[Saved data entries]
----

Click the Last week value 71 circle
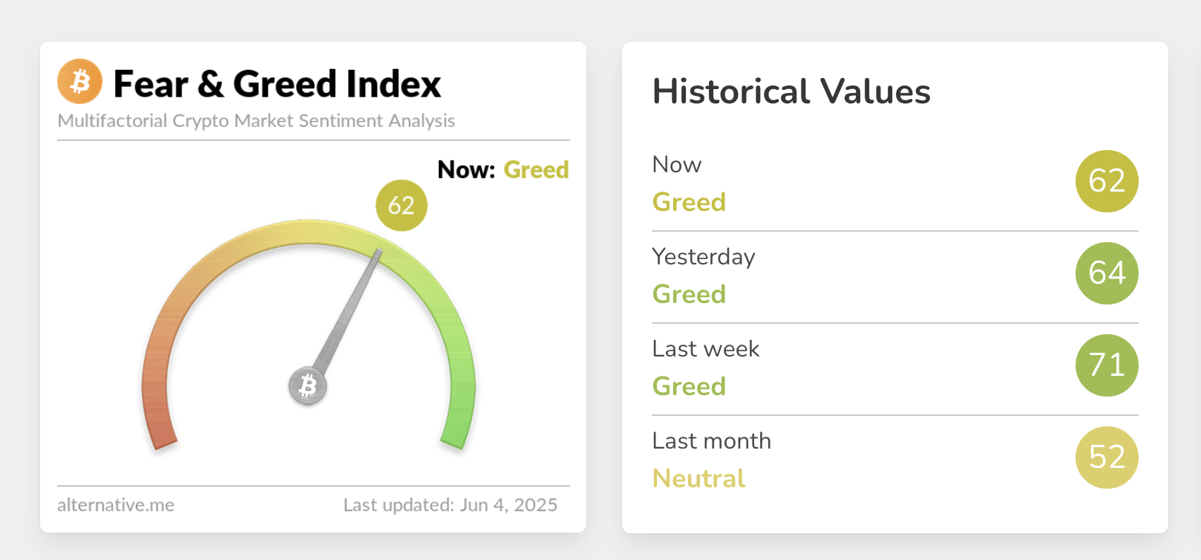This screenshot has height=560, width=1201. 1106,365
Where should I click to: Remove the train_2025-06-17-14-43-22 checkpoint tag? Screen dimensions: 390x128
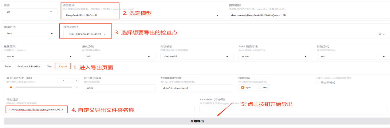coord(104,34)
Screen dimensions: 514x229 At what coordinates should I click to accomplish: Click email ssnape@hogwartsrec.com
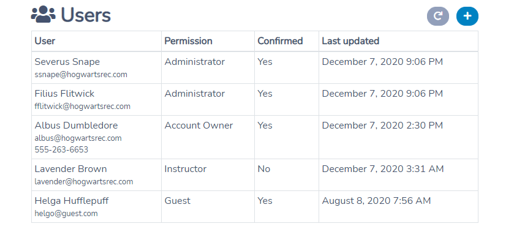(x=81, y=75)
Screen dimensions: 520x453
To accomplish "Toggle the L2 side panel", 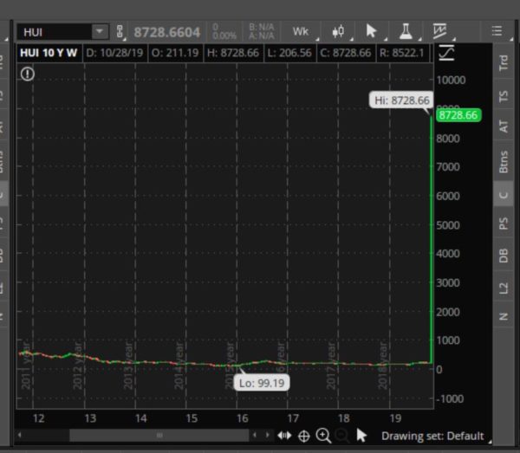I will (x=504, y=288).
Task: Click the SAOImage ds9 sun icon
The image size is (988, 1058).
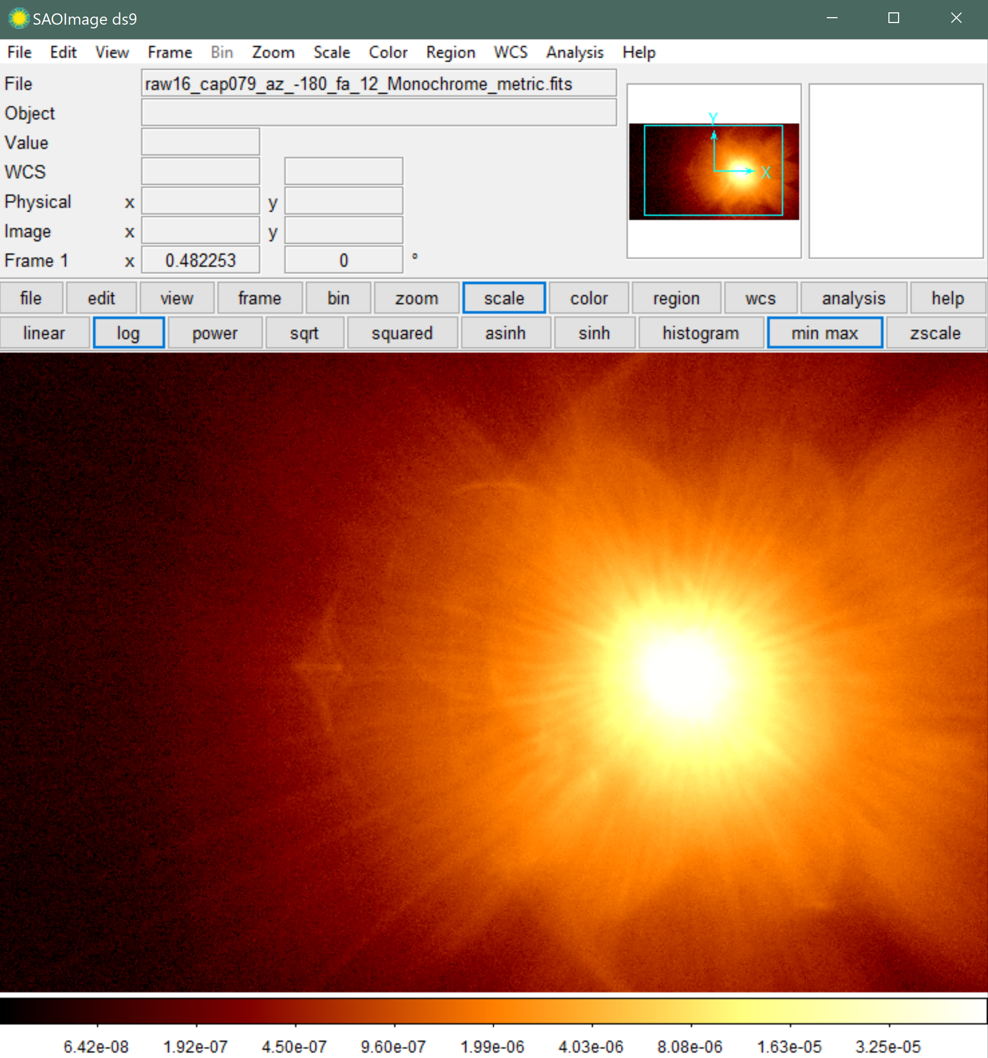Action: point(18,19)
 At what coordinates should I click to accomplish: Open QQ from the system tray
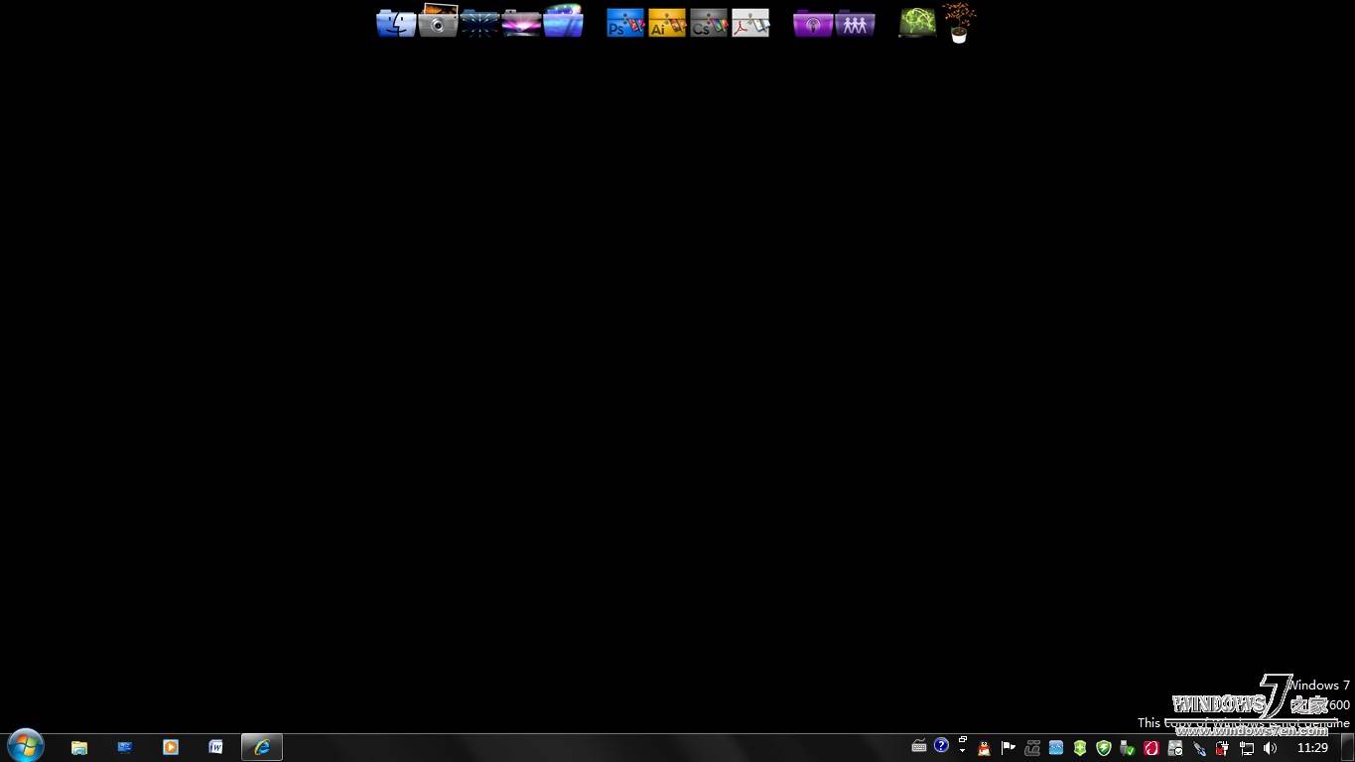pyautogui.click(x=983, y=747)
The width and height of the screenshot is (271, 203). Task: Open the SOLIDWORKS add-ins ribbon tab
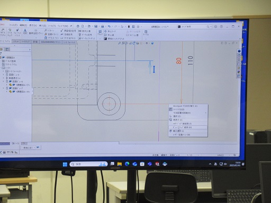tap(51, 42)
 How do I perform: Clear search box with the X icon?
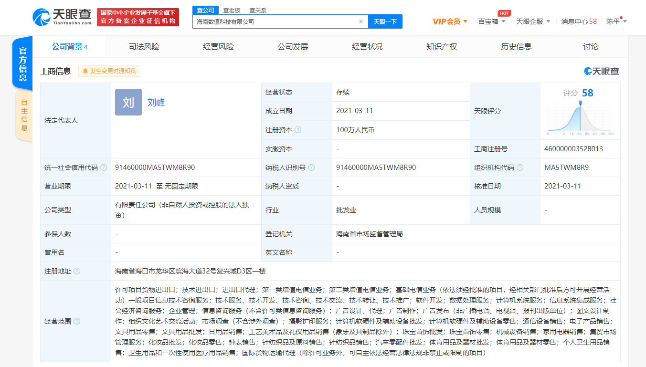click(361, 21)
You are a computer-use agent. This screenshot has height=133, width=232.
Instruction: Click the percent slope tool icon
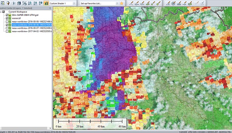25,3
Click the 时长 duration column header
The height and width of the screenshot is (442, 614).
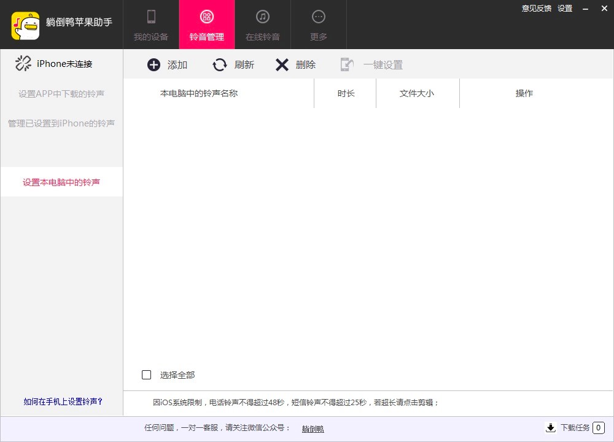pos(346,93)
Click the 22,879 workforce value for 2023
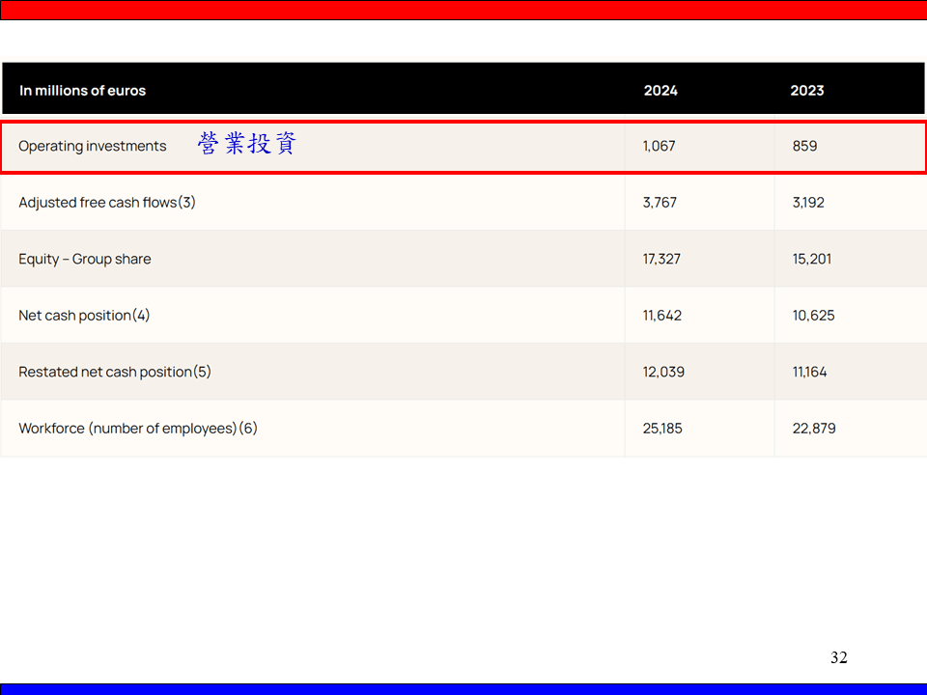This screenshot has height=695, width=927. coord(814,429)
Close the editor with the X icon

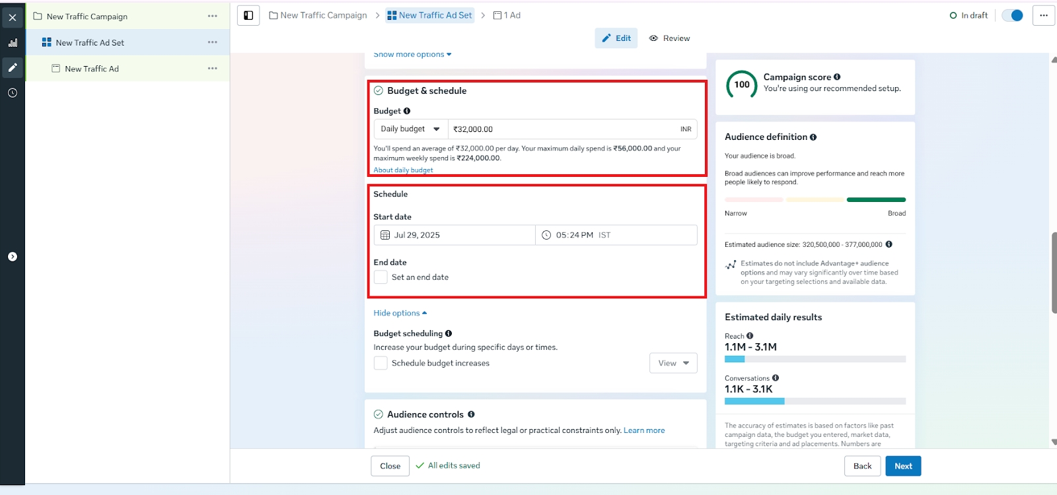click(x=13, y=17)

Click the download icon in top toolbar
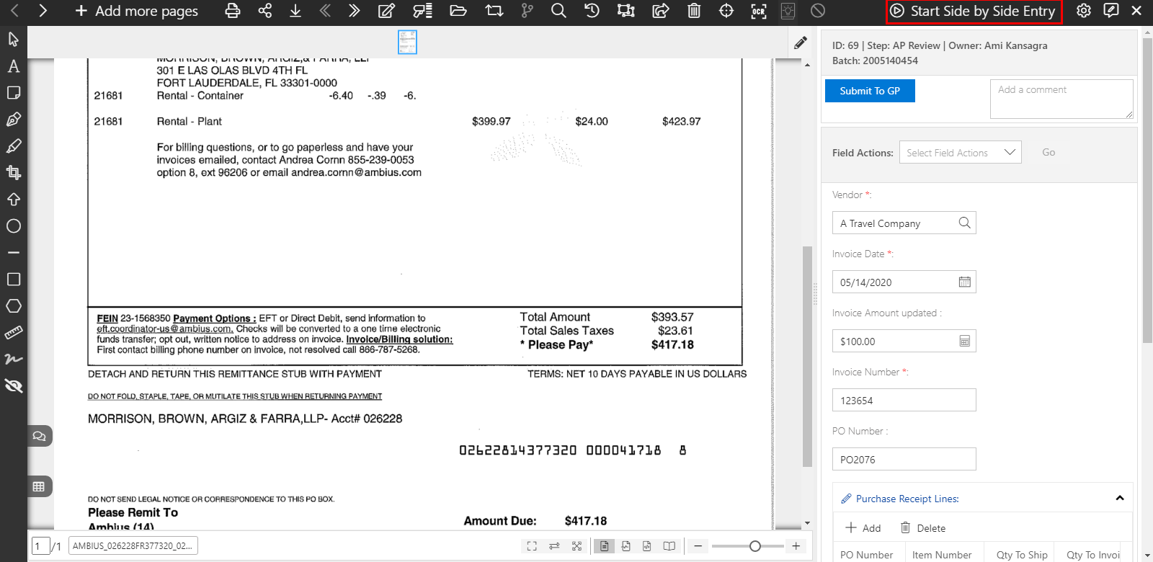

----

▶ [DIRECTIONS FOR THIS TASK] From the line containing "Close the editor with the X icon" through the last line of the data above, write out every line word for word, and nothing else. Do not include the pictures.

▶ [OUTPUT]
Close the editor with the X icon

click(x=13, y=17)

Click the download icon in top toolbar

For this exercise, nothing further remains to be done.